# Extracted entries:
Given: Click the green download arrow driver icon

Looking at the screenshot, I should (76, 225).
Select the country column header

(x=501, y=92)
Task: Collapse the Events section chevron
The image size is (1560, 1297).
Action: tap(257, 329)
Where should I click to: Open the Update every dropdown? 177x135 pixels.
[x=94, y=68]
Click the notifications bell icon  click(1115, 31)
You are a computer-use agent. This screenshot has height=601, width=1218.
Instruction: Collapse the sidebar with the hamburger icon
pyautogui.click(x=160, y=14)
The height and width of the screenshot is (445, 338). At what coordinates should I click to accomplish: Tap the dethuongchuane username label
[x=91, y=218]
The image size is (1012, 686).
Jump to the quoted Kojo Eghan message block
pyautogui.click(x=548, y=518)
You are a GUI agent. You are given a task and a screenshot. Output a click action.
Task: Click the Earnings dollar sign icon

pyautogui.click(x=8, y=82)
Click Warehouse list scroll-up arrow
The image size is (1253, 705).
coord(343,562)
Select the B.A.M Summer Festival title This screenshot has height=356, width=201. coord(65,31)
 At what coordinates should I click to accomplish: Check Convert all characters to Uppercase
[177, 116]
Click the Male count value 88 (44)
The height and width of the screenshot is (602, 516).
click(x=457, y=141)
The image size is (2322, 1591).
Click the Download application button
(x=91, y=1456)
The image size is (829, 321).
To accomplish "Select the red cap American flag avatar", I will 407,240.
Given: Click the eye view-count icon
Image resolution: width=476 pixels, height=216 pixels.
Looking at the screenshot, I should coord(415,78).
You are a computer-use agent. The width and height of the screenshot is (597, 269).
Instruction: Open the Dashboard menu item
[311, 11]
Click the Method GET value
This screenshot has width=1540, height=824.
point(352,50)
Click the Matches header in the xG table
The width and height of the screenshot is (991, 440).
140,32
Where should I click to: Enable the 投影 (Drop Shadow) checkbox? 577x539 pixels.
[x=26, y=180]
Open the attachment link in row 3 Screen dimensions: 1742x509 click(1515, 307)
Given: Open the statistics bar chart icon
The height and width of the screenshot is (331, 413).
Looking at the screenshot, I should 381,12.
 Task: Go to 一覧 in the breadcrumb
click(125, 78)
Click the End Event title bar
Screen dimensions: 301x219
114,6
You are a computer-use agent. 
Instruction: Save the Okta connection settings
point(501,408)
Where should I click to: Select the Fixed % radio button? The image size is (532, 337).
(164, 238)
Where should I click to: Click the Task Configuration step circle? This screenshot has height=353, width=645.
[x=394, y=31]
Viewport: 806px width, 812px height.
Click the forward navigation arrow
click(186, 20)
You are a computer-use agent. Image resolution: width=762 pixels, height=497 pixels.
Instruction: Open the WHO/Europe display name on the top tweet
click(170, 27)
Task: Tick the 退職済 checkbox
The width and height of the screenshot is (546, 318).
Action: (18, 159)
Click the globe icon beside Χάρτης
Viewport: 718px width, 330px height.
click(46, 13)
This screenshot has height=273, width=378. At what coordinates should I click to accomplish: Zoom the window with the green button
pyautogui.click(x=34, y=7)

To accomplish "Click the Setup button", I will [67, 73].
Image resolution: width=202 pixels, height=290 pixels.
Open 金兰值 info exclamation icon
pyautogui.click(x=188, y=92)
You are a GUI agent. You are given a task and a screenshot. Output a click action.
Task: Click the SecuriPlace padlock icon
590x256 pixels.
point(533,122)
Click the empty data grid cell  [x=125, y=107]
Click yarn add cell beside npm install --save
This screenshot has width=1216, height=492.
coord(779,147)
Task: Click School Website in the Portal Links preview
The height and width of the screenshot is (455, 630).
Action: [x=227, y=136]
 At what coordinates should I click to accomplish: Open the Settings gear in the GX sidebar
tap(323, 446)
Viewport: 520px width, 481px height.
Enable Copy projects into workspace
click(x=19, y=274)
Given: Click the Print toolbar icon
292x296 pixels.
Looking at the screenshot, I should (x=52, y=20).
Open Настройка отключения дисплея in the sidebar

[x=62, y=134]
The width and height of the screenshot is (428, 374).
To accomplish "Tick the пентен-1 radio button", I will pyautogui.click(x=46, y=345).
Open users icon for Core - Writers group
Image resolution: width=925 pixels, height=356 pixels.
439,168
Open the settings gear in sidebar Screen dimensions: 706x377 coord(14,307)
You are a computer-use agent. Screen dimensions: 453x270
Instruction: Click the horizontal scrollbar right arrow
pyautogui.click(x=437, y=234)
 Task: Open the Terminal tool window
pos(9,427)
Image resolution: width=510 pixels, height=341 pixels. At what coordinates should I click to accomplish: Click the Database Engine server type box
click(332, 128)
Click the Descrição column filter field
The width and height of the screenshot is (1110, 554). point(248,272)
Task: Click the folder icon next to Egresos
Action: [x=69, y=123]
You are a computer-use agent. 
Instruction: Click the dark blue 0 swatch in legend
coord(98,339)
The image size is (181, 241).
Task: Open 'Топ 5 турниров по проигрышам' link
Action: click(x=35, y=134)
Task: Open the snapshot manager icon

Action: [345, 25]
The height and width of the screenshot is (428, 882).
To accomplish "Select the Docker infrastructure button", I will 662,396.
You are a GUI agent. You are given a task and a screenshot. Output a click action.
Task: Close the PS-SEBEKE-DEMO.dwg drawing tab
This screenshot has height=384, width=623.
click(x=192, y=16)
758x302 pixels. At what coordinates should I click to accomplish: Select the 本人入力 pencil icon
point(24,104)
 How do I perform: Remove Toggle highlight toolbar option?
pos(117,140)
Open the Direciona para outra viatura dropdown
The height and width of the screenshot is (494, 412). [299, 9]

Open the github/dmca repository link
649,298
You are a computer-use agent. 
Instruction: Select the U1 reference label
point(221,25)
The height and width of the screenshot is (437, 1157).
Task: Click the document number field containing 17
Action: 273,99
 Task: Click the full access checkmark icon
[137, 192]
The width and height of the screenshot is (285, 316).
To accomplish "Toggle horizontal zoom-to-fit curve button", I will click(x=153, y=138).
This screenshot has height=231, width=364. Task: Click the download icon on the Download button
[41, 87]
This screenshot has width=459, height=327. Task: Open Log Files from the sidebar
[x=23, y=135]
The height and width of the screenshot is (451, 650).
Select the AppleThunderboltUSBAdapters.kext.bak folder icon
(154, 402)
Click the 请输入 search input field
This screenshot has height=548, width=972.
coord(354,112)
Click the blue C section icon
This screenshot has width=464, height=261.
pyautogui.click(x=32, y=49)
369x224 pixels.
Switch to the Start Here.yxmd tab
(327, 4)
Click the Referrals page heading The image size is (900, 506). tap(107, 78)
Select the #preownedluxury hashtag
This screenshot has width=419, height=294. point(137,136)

# Problem to work on:
Go through the listing above, and whenever a line holds the word "computer", copy it.

# Response box:
You are a computer-use agent. This screenshot has height=601, width=1218.
You are a computer-use agent. The width and height of the screenshot is (597, 269).
You are a computer-use agent. 
You are a computer-use agent. Image resolution: width=762 pixels, height=497 pixels.
You are a computer-use agent. Screen dimensions: 453x270
You are a computer-use agent. 
You are a computer-use agent. 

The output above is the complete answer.